TASK BRIEF: Please copy every line from the records below that contains the string "Given".

RECORDS TO USE:
--- START ---

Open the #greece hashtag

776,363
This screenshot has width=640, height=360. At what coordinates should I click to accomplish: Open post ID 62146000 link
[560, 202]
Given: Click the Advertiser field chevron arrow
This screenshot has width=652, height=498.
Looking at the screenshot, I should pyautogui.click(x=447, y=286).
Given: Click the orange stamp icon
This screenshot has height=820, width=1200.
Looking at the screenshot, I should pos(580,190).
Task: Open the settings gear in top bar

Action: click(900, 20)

--- END ---
--- START ---

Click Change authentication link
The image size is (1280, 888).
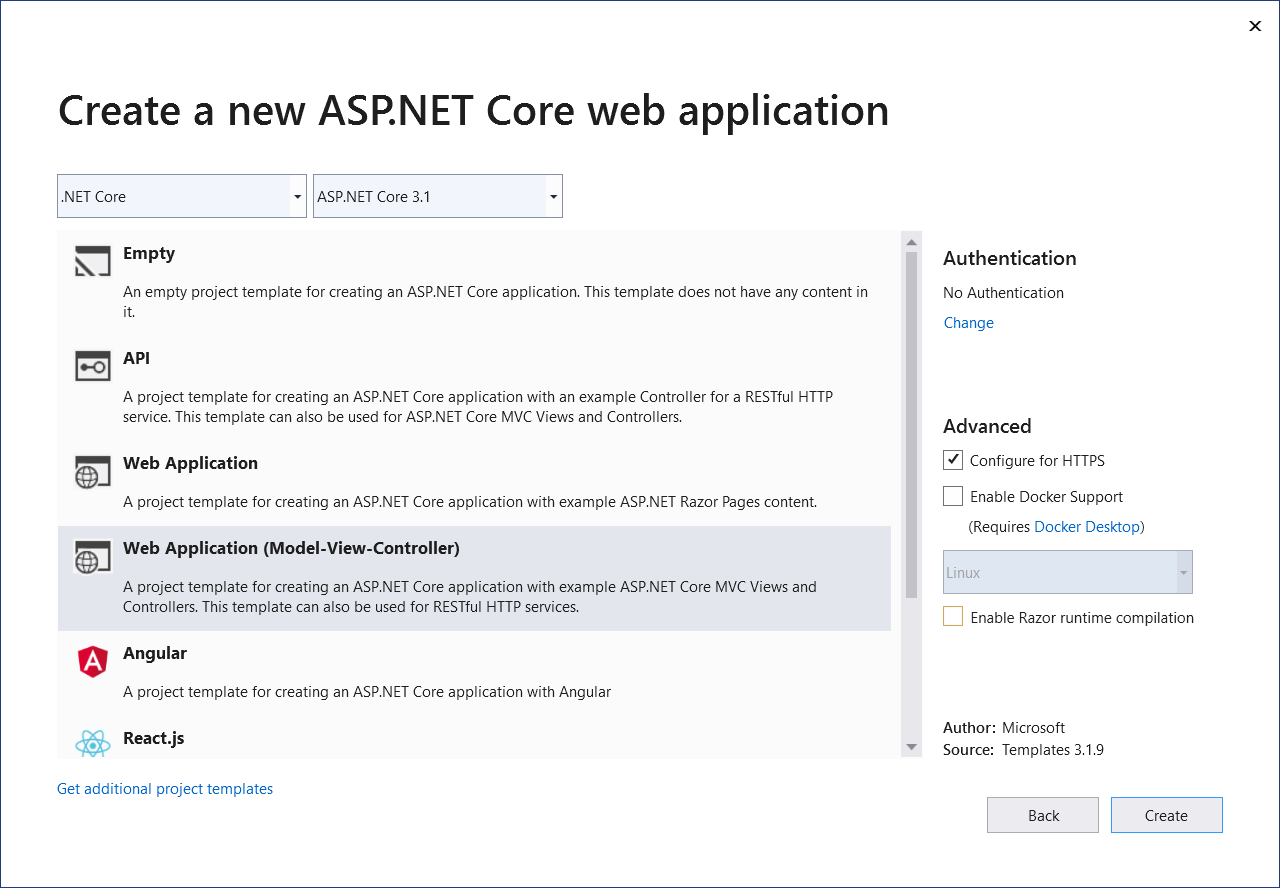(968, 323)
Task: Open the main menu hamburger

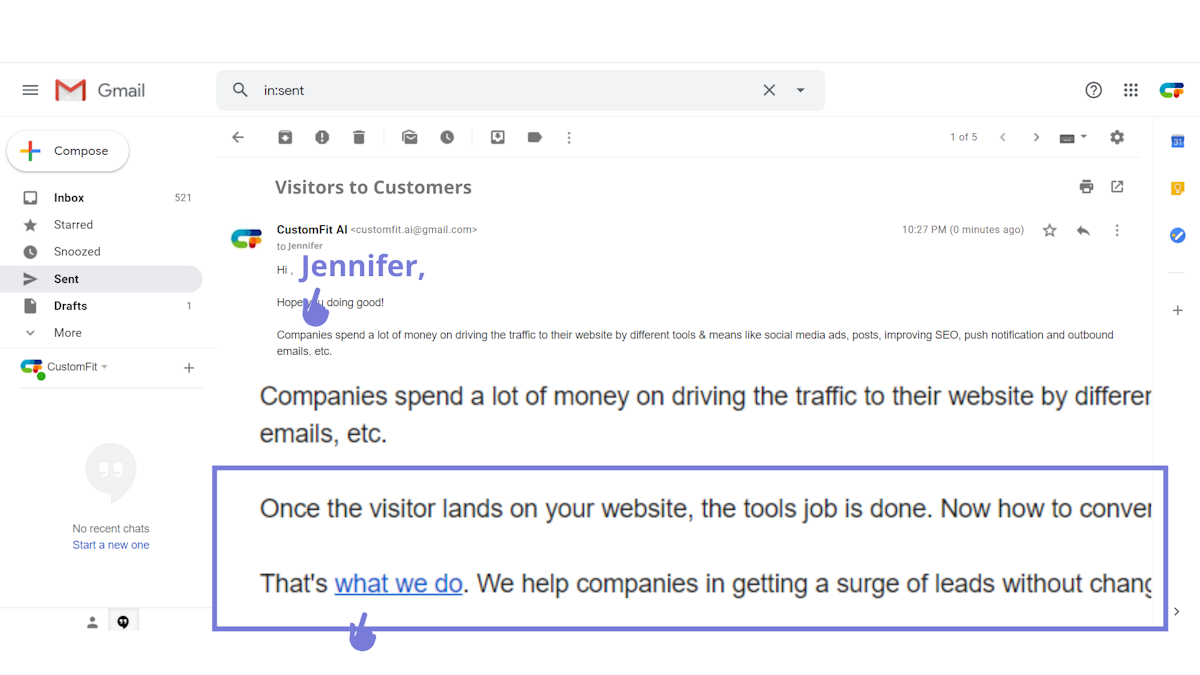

--- END ---

RESPONSE BOX:
Given: Click the Advertiser field chevron arrow
Given: Click the orange stamp icon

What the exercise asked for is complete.